Records for locating described items
++++++++

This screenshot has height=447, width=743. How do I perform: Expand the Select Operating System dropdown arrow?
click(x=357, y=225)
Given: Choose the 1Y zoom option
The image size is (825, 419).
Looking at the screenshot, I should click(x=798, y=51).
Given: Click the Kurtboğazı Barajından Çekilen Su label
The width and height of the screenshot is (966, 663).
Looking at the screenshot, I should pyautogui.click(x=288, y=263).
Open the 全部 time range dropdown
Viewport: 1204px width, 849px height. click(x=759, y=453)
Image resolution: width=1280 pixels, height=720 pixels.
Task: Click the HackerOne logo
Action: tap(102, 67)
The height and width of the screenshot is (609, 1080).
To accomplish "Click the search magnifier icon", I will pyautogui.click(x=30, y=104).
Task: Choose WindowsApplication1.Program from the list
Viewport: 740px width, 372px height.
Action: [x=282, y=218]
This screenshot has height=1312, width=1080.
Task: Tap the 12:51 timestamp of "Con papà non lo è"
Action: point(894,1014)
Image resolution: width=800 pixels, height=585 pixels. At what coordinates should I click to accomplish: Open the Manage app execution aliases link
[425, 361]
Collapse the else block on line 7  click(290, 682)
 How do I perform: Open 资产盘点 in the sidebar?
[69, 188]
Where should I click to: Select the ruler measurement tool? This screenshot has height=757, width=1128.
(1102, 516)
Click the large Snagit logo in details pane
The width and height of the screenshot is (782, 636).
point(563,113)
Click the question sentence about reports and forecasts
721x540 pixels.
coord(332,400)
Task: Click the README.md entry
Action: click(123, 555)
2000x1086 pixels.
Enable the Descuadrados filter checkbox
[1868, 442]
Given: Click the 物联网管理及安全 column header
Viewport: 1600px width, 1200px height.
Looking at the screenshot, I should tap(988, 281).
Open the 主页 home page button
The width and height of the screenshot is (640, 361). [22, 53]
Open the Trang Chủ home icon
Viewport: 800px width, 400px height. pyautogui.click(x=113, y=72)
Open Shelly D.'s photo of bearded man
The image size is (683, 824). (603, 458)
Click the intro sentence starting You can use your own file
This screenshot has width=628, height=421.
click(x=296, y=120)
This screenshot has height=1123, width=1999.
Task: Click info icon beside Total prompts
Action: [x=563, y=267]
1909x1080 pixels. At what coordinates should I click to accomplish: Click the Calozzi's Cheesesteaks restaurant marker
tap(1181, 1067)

++++++++

*WHAT TO PRODUCE*. Update everything from the line containing "Where should I" down to the end of the records, swapping "Enable" for "Tick" and keeping every other part the same.

*RESULT OF THE EXERCISE*.
Where should I click to: Select the ruler measurement tool? This screenshot has height=757, width=1128.
(1102, 516)
Click the large Snagit logo in details pane
The width and height of the screenshot is (782, 636).
point(563,113)
Click the question sentence about reports and forecasts
721x540 pixels.
coord(332,400)
Task: Click the README.md entry
Action: click(123, 555)
2000x1086 pixels.
Tick the Descuadrados filter checkbox
[1868, 442]
Given: Click the 物联网管理及安全 column header
Viewport: 1600px width, 1200px height.
Looking at the screenshot, I should tap(988, 281).
Open the 主页 home page button
The width and height of the screenshot is (640, 361). [22, 53]
Open the Trang Chủ home icon
Viewport: 800px width, 400px height. pyautogui.click(x=113, y=72)
Open Shelly D.'s photo of bearded man
The image size is (683, 824). (603, 458)
Click the intro sentence starting You can use your own file
This screenshot has width=628, height=421.
click(x=296, y=120)
This screenshot has height=1123, width=1999.
Task: Click info icon beside Total prompts
Action: [x=563, y=267]
1909x1080 pixels. At what coordinates should I click to accomplish: Click the Calozzi's Cheesesteaks restaurant marker
tap(1181, 1067)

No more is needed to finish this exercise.